Adam Shepard, author of One Year Lived, is in the spotlight as Wednesday's Guest. His book recounts the year he spent out in the world: seventeen countries, four
continents, and one haunting encounter with a savage bull. If you would like to see a picture of the mullet that Adam grew on the trip visit his website at www.OneYearLived.com
Adam is sharing an excerpt from his book about his time in the bull ring. So without furthur ado....
After a hiccup at the border, I had a feeling that Nicaragua was going to present a rousing experience.
Upon my arrival at Ometepe Island, the largest island on Central America’s largest lake, Jhonas, my trail guide, asked
me whether I’d like to ride on top of the bus instead of down below, and I
leapt right up there with him. I tore eighty córdobas out of my pocket, and the
guy in the orange hat up top with us swooped into a store. He reappeared a few
moments later balancing four beers in his arms, one for each of us riding
topside.
We hiked the volcano,
a grueling six hours indeed, and returned to the bottom to the rousing cheers
of eight hundred fans in the stands of a bullfight.
“I want to go in there,” I yelled to Jhonas
over the roar of the crowd. “Inside the ring.”
“No, you don’t.”
“Yes, I do.”
“No, you don’t.”
“Yes, I’m telling you,
I do.”
“No, I’m telling you,
you do not.” I could see the mirth slipping off his face as he realized I was
serious.
“I do.”
“You don’t.”
We were reliving Tom
Sawyer’s first encounter with a stranger in the street, the fledgling newcomer
to the neighborhood, as they childishly and eternally argued about who could
lick whom.
I started to ply him
with beers—a couple tall, two-liter bottles all to himself. I pumped him full
of chicken and rice and fries. I slipped him a handful of córdobas so he could
buy a ride home if the buses were no longer running. We brainstormed ideas for
a sombra.
“A towel?” he asked, leaning back in his chair. “A shirt? A blanket?”
“Yeah, yeah,” I replied. These were good ideas, but where could we find
a red towel or shirt or blanket?
I spotted a red tablecloth at one of the tables behind me.
“One question,” I muttered in Spanish to the lady running the
restaurant. “I would like to buy that red tablecloth. How much is it?” Whatever
number came out of her mouth next was soon going to be hers. Expenses mustn’t
be spared for once-in-a-lifetime experiences. She could have named my watch and
my left shoe as her price, and I would have pretended to think about it two
seconds before handing them over.
“Veinte,” she said. “Veinte córdobas.”
I paid her and tipped her. I made Jhonas fat and happy for ten dollars,
and for less than a dollar, I’d secured my red sombra.

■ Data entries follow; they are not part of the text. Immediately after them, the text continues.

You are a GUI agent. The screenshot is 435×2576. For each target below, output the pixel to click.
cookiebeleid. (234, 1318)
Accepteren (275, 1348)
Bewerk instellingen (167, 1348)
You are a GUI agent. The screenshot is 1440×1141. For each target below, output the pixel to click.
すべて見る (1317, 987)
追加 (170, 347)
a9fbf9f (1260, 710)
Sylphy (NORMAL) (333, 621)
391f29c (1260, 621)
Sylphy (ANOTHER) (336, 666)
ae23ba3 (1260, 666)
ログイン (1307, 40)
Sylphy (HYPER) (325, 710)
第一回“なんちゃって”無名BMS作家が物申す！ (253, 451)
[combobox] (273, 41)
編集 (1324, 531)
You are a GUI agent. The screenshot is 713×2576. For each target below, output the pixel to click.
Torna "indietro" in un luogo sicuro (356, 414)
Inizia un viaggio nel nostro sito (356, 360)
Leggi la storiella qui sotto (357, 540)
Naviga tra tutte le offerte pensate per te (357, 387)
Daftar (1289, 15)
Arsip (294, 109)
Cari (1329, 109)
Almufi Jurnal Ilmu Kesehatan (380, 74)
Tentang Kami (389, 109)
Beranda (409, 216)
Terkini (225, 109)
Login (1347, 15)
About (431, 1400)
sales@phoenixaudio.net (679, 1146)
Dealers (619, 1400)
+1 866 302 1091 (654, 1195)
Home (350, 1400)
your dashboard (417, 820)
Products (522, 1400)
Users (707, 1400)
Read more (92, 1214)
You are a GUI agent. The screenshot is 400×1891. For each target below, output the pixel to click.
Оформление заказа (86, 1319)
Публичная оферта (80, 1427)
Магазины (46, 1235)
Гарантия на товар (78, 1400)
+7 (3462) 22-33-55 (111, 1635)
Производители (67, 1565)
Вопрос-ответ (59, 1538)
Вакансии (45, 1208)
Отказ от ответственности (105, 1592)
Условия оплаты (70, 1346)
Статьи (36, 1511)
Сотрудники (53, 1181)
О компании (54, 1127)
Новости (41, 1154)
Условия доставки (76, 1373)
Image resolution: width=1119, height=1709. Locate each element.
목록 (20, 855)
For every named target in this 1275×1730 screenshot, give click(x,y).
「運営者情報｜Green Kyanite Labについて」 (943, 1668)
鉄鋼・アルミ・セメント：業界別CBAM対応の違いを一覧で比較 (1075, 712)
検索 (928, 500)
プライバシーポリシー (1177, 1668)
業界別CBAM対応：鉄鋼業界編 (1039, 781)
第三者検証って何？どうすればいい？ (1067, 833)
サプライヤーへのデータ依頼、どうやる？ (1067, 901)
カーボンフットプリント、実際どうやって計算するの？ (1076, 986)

Moments later, there I stood as a bull readied to clear his way through
the ring. It was a lot. Tension and excitement boiled in my stomach. My head
started to vibrate. I gripped my red sombra with shaking fingers.
I started to back up
against the wooden bleachers.
Subconsciously, I expected Jhonas to take the sombra, now in his hand,
and go first, inspiring me out there. But Jhonas was no hero himself and hung
back with me. I watched the brave—or foolish—men dance out in front of various
bulls while I cowered in the corner. And I hated that I couldn’t bring myself
to step away from the edge—that I was once again too afraid to step up to the
challenge.
By the time the fifth bull burst out and into the ring, I’d had enough
of the waiting. Enough of the torment I’d inflicted upon myself.
“Screw it,” I said. “Dame
la sombra.”
I snatched the scarlet
tablecloth out of Jhonas’s hands and stalked out to the center of the ring. Take
action or go take a nap.
I can’t properly explain the feeling. I was a trembling wreck. This was
scary. To say that I’ve never been struck with so much fear in my life grossly
understates the terror of the moment. A thousand things could go wrong, and in
that first moment, as I stood six feet from the fuming nostrils of that bull, I
was convinced that each one of them would. My heart raced, blood pumped
furiously through each vein and vessel in my body. My breathing came ragged and
short, but I was somehow able to steady my feet and hands.
I remembered that I didn’t know my way around with a bull. These guys
see bulls every day, I thought. My naïveté led me into the ring, but I wasn’t
sure what to count on to get me out.
A man in a white tank top in the first row to the right shot both of
his arms in the air in violent thrusts, screaming.
My nerves remained
tense, muscles coiling painfully in my calves and thighs, readying me for what
lay ahead.
Have you ever had the urge to get into an arena with a bull? What is the wildest thing you have ever done?